The last thing the Trump administration, US imperialism and the AFL-CIO are concerned about are the conditions of the Mexican working class, which has long been used as a cheap labor source for US based transnationals.

Instead, the intervention by the American ruling class was spurred by fears that Prieto’s detention was quickly eroding workers’ illusions in AMLO and the “independent” unions, which have been critical in reopening indispensable Mexican suppliers for US industries amid the sprawling pandemic in both countries.

Above all, Washington fears that the rebellion against the corrupt CTM unions will take a genuinely anti-capitalist direction and increasingly strive to unify with the working class in the United States. Already Mexican workers in Matamoros and at the GM plant in Silao have established direct lines of communication, with the assistance of the World Socialist Web Site, with workers in the US.

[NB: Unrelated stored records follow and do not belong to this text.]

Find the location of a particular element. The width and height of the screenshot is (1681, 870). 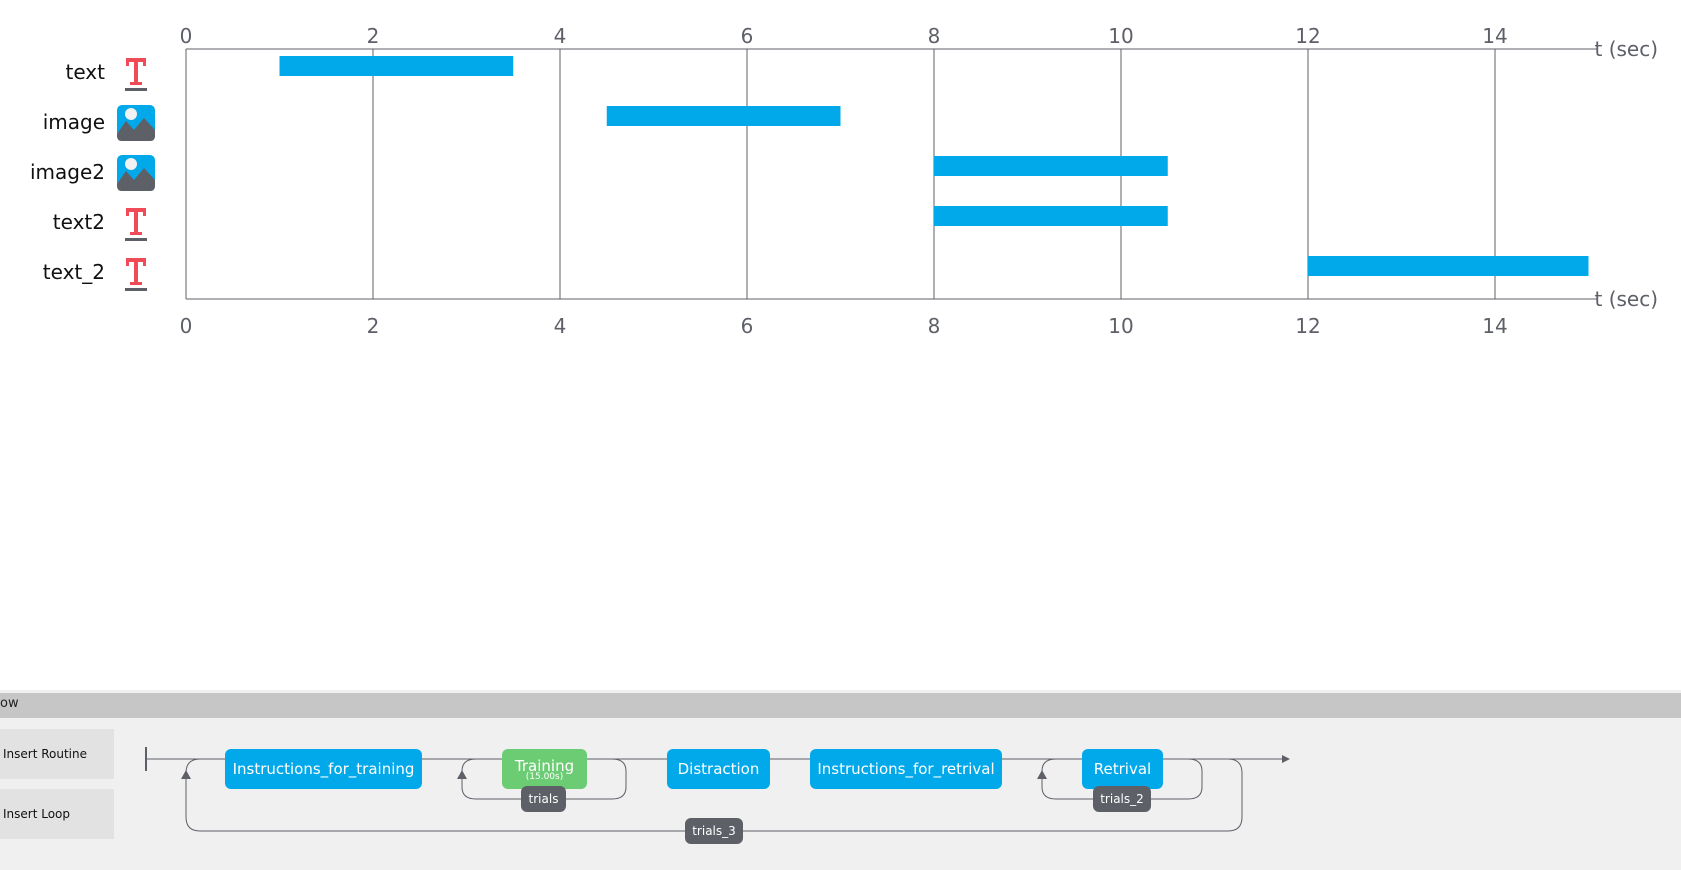

timeline-tick-label-top: 4 is located at coordinates (560, 36).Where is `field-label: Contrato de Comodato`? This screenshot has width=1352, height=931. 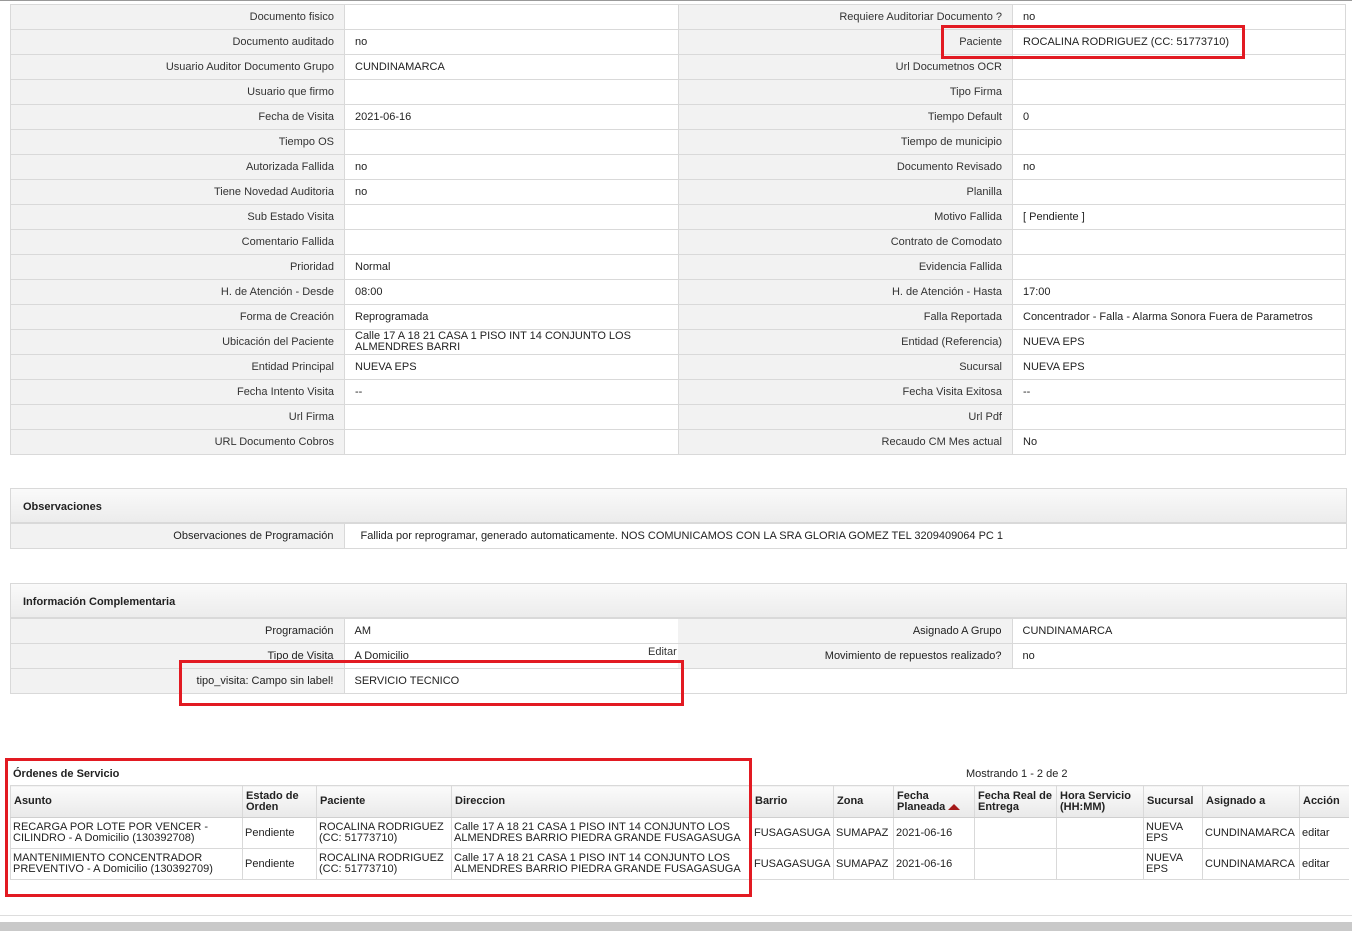 field-label: Contrato de Comodato is located at coordinates (846, 242).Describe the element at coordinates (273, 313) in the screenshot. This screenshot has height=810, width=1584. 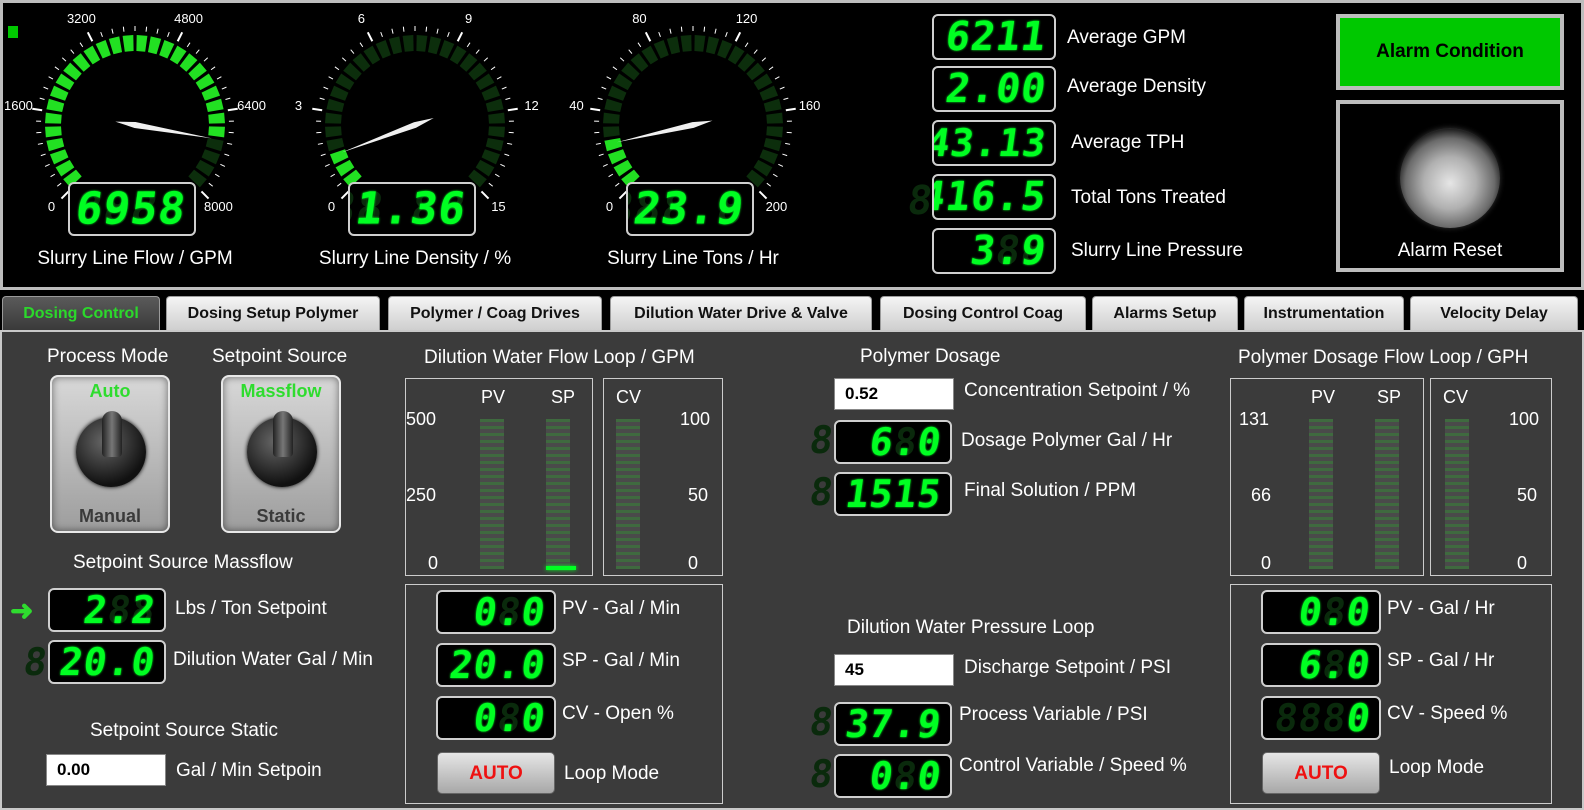
I see `tab-dosing-setup-polymer: Dosing Setup Polymer` at that location.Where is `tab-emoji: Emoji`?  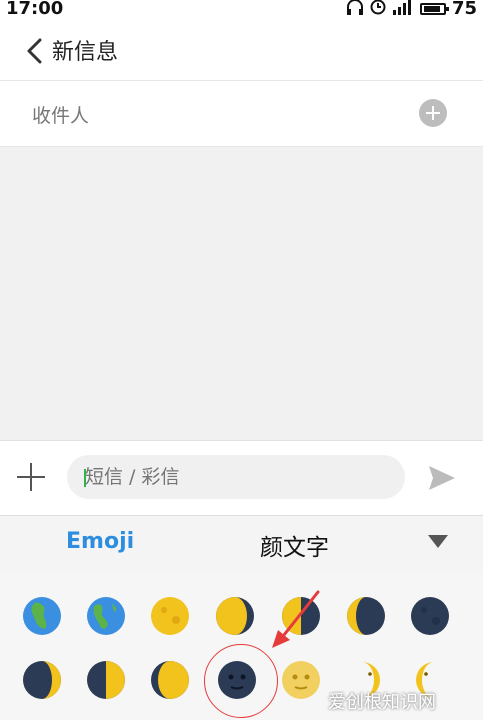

The AFL-CIO, the United Auto Workers (UAW) and other US unions have long sought to divide US workers from their class brothers and sisters below the Rio Grande. The criminal indifference of the ruling class on both sides of the border and their homicidal return to work policy, however, is provoking resistance of American and Mexican workers.

Fiat Chrysler workers in Michigan have formed rank-and-file safety committees to fight independently of the UAW and called on workers everywhere to join their struggle to protest workers’ lives during the pandemic. To fight the transnational corporations, workers in the US and Mexico need new organizations of struggle, independent of the nationalist and pro-capitalist unions, to unify their struggles across the border while they connect their day-to-day resistance with the fight for international socialism.